El contraste con otras regiones resulta demoledor. En Asia-Pacífico, la sesión fue de capitulación: el Nikkei -3,85% y el Topix -2,45% reflejaron ventas indiscriminadas en tecnología. Nombres concretos dimensionan el golpe: Sumco -12,84%, Murata -10,15%, Socionext -10,05%. En Corea del Sur, Samsung -10,18% y SK Hynix -7,68%; en Japón, Tokyo Electron -7,45% y Advantest -5,72%; en Taiwán, TSMC -2,96%. No es solo la geopolítica: la debilidad venía de una decepción previa en el sector (mencionada tras resultados) y el mercado asiático, más expuesto a la cadena de semiconductores, sufre el ajuste con mayor intensidad. Europa, de rebote, siguió el guion con caídas superiores al 3% en varios valores de chips.

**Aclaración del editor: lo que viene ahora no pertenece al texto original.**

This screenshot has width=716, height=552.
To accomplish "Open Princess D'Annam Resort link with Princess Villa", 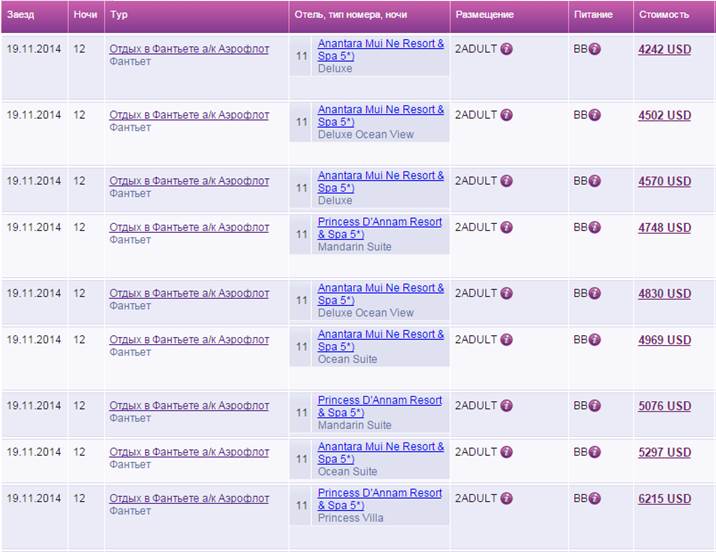I will pyautogui.click(x=379, y=493).
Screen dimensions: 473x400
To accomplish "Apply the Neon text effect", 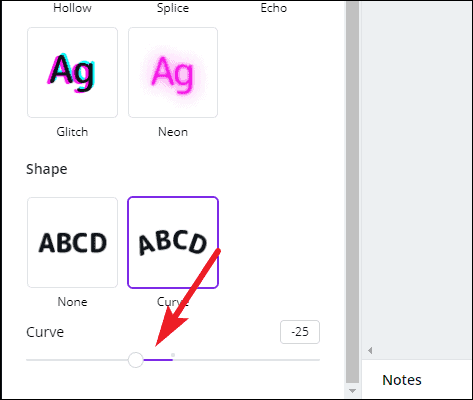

Los datos que sostienen Japón, pero no frenan el miedo

Lo paradójico es que Japón ofrecía cifras macro razonables. El PIB avanzó un 0,5% trimestral en el primer trimestre, por encima del 0,3% esperado, y el superávit por cuenta corriente subió a 3,9078 billones de yenes. Las exportaciones crecieron un 13,9% y las importaciones un 9,5%, con mejora en servicios. Pero el mercado ignoró el “fundamental” porque el factor dominante es global: el precio del dinero en EEUU y el coste de la energía. Incluso el dólar cedió ligeramente frente al yen, hacia 159,99, sin que eso actuara como amortiguador. Este hecho revela una tensión de fondo: cuando el inversor teme un nuevo ciclo de inflación, los datos domésticos pierden poder explicativo. La bolsa japonesa, tan ligada a tecnología y comercio, queda expuesta a la tormenta perfecta: tipos altos fuera y energía cara dentro.